Желан только в затылке скрёб, не знал, что и ответить. Как волхвы учили, тех богов и славил: за трапезой – Дажьбога, на Новый год, в конце студеня и начале просинца – Рода и Коляду, в начале кресеня – Ярилу, на солнцеворот – Купалу, в червне – Перуна, на жатву – Велеса.
– Какого бога славить, волхвы ведают. Мы людины, нас про богов волхвы учат. Кого велят, того и славим. Дажьбоговы внуки мы, так сызмальства учили. Волхвы сказывают, так сам Сварог повелел. Сварог нам Правь дал и велел Дажьбога во всём слушать. Дажьбог Прави учит, и глядит, чтоб Правь не нарушали. А Перун? То княжий да боярский защитник, не наш, не простых людинов, так я мыслю. Как шёл из Городни домой, как Заринку искал, пытал богов, почто так содеялось, почто князь непотребства творит? Перун на мои слова родию метнул. Попервах думал, на князя серчает, а теперь так мыслю, то он мне знак дал, чтоб на князя хулу не возводил. Князь, вишь, ему капь с серебряной главой да золотыми усами велел поставить. Кинь то из головы. Богами волхвы ведают, мы смерды, мы хлеб растим.
3
На свежем вольном ветерке после душной ямы закружилась голова. От скудного питания – только бы с голоду не померли, сидения в порубе, где и двух шагов не сделать, ослабли, ноги не держали. Привалились узники плечами друг к дружке, глядели на белый свет слезящимися глазами. Млава, глядючи на них, заплакала. Мослы торчат, одежда истлела. Да и что за одежда! В поруб, считай, летом бросили, а сейчас санный путь наладился. Нечёсаные волосы свалялись, как шерсть на запаршивевшей овце, а в них вши кишмя кишат. Лики, руки от грязи шелушатся. Исхудали оба, ветерок дунет – повалит. Слила водицы, хоть руки да лики обмыть, подала порты, рубахи чистые, одежду тёплую. Коли б не Млава, не добрели б до Киева. Умолила, упросила Оловича. Посопел, посопел огнищанин, таки позволил на своих санях ехать.

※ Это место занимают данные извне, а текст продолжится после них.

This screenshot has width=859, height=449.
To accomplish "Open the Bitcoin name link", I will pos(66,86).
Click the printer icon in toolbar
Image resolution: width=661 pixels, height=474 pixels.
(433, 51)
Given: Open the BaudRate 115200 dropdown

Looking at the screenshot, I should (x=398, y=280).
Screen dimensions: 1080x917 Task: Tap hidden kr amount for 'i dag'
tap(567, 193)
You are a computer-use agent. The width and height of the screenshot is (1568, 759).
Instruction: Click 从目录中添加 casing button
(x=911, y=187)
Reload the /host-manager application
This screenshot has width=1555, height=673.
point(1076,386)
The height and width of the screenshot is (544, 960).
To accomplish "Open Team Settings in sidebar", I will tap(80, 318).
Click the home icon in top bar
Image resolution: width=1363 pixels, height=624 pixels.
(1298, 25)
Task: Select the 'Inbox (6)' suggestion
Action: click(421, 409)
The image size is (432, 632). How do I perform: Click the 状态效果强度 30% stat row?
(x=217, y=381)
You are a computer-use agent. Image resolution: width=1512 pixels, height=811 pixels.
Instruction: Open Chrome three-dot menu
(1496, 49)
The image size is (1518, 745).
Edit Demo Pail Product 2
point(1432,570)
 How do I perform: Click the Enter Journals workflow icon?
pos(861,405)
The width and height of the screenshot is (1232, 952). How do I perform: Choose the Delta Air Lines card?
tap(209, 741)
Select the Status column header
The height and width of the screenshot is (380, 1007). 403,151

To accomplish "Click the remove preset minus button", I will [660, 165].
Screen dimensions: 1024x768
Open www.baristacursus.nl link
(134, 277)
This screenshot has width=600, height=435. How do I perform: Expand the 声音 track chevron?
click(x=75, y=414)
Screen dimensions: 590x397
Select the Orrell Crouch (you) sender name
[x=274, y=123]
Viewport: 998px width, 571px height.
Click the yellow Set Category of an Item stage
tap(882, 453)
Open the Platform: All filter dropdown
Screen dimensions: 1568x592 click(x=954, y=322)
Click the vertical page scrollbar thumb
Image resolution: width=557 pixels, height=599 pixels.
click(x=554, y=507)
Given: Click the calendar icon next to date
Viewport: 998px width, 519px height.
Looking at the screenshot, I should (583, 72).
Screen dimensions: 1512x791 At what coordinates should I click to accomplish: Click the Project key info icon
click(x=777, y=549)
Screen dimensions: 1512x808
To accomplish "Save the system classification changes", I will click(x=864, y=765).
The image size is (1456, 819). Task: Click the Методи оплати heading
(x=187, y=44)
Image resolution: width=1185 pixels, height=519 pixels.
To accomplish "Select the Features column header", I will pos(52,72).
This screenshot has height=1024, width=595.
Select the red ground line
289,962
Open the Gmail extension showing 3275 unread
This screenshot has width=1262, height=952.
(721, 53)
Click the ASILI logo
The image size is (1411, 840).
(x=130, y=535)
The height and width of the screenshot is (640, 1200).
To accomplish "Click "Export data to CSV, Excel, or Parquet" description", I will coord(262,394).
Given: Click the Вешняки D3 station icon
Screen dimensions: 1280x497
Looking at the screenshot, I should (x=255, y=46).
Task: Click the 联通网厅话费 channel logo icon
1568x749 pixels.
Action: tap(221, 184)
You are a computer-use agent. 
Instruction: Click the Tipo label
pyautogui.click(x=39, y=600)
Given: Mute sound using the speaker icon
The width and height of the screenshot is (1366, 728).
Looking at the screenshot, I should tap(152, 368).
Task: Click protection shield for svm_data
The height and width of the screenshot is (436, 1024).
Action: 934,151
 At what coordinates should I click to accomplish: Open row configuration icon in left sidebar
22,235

За убийство боярского человека присудили Желану выплатить 5 гривен. Головану назначили то же, да за увечье, нанесённое боярскому мужу, добавили 5 гривен, три – за обиду, и две на лечение. За такие куны можно купить семь коней, да ещё останется. Ни отец, ни сын таких кун отродясь не видывали.
Млава ехала в Киев не только мужа с сыном доставить, тайную надежду имела – проведать про судьбу дочери. Не могла та исчезнуть бесследно. Съездила в Вышгород, жителей поспрашивала. Помнили вышгородцы, как летним утром бежала через посад простоволосая, полуодетая дева. Всё проведала. Постояла на крутом бережку, с коего вниз глянешь, голова кругом идёт. Постояла, да едва сама вслед за дочерью не кинулась. Для чего под сердцем носила, в муках рожала, ростила, в болезнях выхаживала? Князю-защитнику на усладу?
Привезла Млава из Киева домой крестик серебряный. Приладила в красном углу под пшеничным снопом. Вечерами рассказывала свекрови:
– Ходила в Киеве к попам. Утешение от них получила. Бог ихний, именем Иисус Христос, страдание за всех людий, что живут на земле, принял. Распяли его, и на кресте в муках помер, а потом воскрес. Мать его, Мария, зачала, родила и девою осталась. Ибо от бога-отца зачала и бога-сына родила. Прозывают её, как и нашу Ладу – богородицей. И та богородица, христианская, всем страдальцам заступница. Кто на земле страдает, тот беспременно в ихний Ирий, что раем зовётся, попадёт. Надобно в ихнего бога, Христа, верить, и тогда беспременно вечную жизнь в раю обретёшь, а когда срок придёт, воскреснешь. А такие поганцы, что нашу Заринку сгубили, в ад попадут, и нелюди, что чертями зовутся, станут их на сковородах жарить и в котлах со смолой варить.
– Что же ты, в Христа теперь веришь? – спросила Гудиша настороженно.